Insomma, se da un lato gli albanesi temono che nel Kossovo settentrionale possa nascere una Republika Srpska in miniatura, dall’altro per i serbi è inaccettabile un “grande Albania” in assenza di specifiche tutele per la comunità serbo-kossovara. O, magari, di qualche ritocco ai confini. Sì, perché il “non paper” attributo alla Slovenia contempla anche la possibilità di aggiustamenti di confine – a favore di Belgrado – con Montenegro e Macedonia del Nord (altro Paese in cui negli anni scorsi la minoranza albanese ha dato vita ad una guerriglia separatista).

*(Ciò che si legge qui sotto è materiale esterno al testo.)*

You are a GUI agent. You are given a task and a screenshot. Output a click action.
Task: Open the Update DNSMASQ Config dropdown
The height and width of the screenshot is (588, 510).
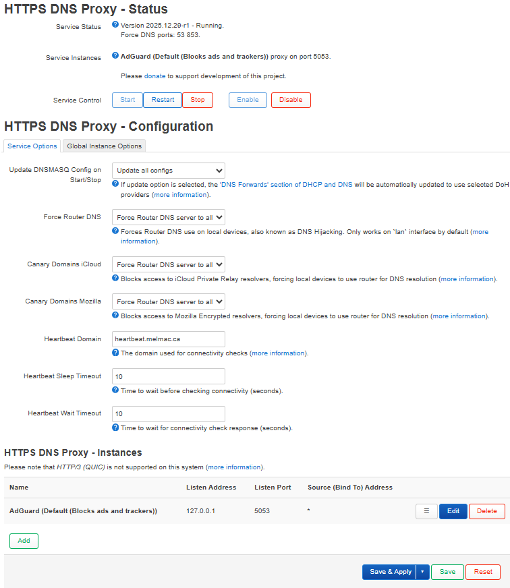[168, 170]
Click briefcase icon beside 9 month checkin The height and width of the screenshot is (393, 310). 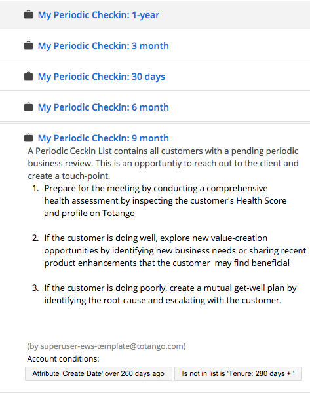pos(28,138)
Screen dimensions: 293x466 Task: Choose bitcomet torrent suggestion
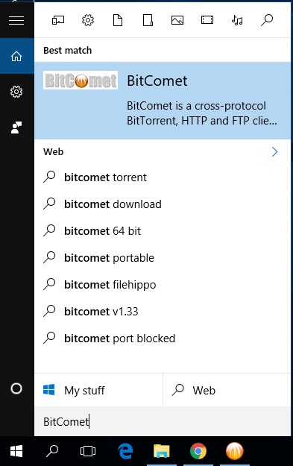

La soluzione dell’infinita crisi balcanica potrebbe dunque essere una ridefinizione dei confini su base etnica? Sembrerebbe proprio che l’idea inizi a farsi strada anche nelle cancellerie europee. Dopo l’ubriacatura retorica dei primi anni ’90 – quando si è voluto imporre una soluzione piccolo-jugoslava in Bosnia Erzegovina -, seguita dalla virata verso soluzioni su base etnica con l’indipendenza kossovara – dimenticandosi delle minoranze serbe – forse è arrivato il momento di affrontare la questione balcanica con un po’ di sana Realpolitik.